« Jeune » paroissienne dans ma nouvelle paroisse de Seine-et-Marne, je ne connais personne.
Ce dimanche-là, celui de la Parabole du semeur (Matthieu 13), mon cœur accroche, pour une fois, à l’unique annonce paroissiale. « Du fait de l’été, guère d’infos à vous communiquer, s’excuse presque la préposée à l’agenda ecclésial, si ce n’est les obsèques de Roger, mercredi prochain, si vous pouvez être là… »
Roger, décédé il y a quinze jours de cela, seul dans son appartement. Sans famille. Les voisins n’ont pas fait attention. Nulle vigilance, nulle alerte.
Roger, petit monsieur humble et réservé, le sacristain de l’église des années durant, qui, très affaibli, ne faisait plus que la quête dernièrement.
Roger.
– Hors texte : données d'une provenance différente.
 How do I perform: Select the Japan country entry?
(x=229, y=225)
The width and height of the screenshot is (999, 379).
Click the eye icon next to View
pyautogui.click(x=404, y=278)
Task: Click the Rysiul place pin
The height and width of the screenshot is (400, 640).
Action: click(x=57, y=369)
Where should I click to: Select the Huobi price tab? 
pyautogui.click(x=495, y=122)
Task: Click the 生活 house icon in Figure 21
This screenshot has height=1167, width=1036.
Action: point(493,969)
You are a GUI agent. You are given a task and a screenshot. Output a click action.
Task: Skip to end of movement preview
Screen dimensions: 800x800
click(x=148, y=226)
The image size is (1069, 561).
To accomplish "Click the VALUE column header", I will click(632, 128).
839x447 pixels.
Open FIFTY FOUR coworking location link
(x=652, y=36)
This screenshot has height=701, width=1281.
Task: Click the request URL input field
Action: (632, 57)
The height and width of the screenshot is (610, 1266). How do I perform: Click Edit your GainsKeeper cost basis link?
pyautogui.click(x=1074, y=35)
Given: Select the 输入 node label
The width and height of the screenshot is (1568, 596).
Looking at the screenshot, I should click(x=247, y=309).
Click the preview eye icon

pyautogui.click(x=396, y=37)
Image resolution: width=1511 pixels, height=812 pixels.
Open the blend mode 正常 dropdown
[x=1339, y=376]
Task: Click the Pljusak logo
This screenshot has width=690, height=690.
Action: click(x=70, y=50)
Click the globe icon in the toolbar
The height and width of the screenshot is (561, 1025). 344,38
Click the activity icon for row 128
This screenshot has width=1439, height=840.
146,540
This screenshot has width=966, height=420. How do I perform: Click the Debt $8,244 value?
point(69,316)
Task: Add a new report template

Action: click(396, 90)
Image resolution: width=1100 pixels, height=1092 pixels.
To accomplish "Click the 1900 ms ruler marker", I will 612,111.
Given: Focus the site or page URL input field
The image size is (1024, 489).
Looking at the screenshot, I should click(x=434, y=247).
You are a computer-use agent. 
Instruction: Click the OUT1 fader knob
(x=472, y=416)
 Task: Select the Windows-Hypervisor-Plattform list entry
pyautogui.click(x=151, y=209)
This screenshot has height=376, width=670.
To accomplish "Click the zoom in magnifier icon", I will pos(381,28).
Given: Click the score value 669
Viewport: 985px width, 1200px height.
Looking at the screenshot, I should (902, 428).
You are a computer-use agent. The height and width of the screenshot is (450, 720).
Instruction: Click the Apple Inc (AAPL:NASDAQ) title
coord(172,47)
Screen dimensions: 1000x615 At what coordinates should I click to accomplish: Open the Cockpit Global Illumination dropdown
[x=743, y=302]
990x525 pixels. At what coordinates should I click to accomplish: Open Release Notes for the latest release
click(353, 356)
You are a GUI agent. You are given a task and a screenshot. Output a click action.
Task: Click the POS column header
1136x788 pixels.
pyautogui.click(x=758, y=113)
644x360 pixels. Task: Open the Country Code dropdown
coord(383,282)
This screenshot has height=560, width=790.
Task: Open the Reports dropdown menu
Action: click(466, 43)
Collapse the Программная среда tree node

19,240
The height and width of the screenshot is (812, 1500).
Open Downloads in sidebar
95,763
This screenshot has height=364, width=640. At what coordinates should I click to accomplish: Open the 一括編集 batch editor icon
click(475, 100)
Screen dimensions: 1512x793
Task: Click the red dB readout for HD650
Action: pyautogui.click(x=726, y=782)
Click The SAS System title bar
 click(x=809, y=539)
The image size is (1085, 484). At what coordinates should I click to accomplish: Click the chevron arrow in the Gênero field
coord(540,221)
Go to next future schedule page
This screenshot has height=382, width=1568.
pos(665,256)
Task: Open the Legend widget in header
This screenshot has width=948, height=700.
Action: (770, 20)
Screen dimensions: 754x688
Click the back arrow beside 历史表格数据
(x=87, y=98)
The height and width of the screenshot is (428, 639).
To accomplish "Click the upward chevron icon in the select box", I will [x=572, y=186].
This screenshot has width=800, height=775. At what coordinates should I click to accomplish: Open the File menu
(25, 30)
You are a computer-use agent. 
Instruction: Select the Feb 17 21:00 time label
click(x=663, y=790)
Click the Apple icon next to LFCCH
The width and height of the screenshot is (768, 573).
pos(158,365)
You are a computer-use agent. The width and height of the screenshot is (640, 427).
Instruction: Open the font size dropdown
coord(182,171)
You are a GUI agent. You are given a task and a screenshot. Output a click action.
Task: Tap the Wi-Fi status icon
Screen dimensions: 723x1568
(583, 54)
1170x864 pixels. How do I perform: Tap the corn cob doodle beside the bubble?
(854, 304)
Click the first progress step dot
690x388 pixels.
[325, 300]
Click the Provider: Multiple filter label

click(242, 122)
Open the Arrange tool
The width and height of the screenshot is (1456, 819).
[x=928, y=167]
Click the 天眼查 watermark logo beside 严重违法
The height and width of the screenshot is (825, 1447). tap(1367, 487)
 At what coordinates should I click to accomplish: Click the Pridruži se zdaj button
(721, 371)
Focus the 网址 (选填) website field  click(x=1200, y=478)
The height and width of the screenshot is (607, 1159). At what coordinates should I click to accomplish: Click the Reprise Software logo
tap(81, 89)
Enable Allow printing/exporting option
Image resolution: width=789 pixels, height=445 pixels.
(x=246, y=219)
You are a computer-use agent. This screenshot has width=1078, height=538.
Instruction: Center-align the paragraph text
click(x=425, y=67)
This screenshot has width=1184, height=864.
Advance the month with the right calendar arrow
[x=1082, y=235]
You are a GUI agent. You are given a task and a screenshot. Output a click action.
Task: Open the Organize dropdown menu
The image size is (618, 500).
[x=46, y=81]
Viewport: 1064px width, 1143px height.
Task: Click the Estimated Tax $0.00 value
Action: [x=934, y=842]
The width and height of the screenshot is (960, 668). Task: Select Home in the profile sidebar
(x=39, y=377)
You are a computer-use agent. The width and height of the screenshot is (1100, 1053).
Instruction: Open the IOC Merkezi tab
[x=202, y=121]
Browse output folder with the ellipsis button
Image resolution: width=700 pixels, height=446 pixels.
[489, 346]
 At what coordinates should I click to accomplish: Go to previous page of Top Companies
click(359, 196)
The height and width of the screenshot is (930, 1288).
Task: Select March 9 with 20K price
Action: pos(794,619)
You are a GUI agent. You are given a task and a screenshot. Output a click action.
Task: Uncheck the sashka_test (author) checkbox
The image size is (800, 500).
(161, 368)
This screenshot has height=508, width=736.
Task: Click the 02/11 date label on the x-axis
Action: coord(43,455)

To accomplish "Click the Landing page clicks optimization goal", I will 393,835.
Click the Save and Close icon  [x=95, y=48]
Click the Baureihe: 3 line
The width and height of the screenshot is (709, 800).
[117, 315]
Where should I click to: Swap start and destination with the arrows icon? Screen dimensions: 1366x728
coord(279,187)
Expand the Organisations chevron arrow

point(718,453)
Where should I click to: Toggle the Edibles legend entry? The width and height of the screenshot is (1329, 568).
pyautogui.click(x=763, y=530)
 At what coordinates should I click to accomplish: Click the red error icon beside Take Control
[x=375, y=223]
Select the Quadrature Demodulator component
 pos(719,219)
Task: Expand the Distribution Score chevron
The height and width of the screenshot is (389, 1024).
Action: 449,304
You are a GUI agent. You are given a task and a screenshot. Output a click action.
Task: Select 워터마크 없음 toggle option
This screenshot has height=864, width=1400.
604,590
Le Christ, Marie et les saints pour seule Famille (non des moindres, mais quand même…).
« Vous trouverez au fond de l’église une petite boîte blanche : si vous voulez faire un don, pour que nous puissions lui offrir des obsèques dignes et décentes… »
L’envoi prononcé, je me dirige aussitôt vers l’annonciatrice pour connaître l’emplacement du « nouveau cimetière ». C’est alors qu’on m’interrompt, un rien indigné, pour connaître les raisons d’une célébration dans la « nature », et non point dans l’église où Roger s’est tant dévoué : « Pour des raisons sanitaires, explique notre interlocutrice, comme il a été découvert tardivement… l’état du corps… on n’a pas le droit… »
Roger, l’une des 109 victimes quotidiennes de la canicule.
Un inconnu pour moi, mais le premier nommé de ma nouvelle paroisse, dont le départ, abrupt et discret, me met en lien avec la communauté, sème outre-tombe en engageant une réponse fraternelle immédiate auprès de l’église et de la mairie, afin que nous puissions réseauter, gagner en vigilance les uns envers les autres, notamment auprès des personnes les plus vulnérables.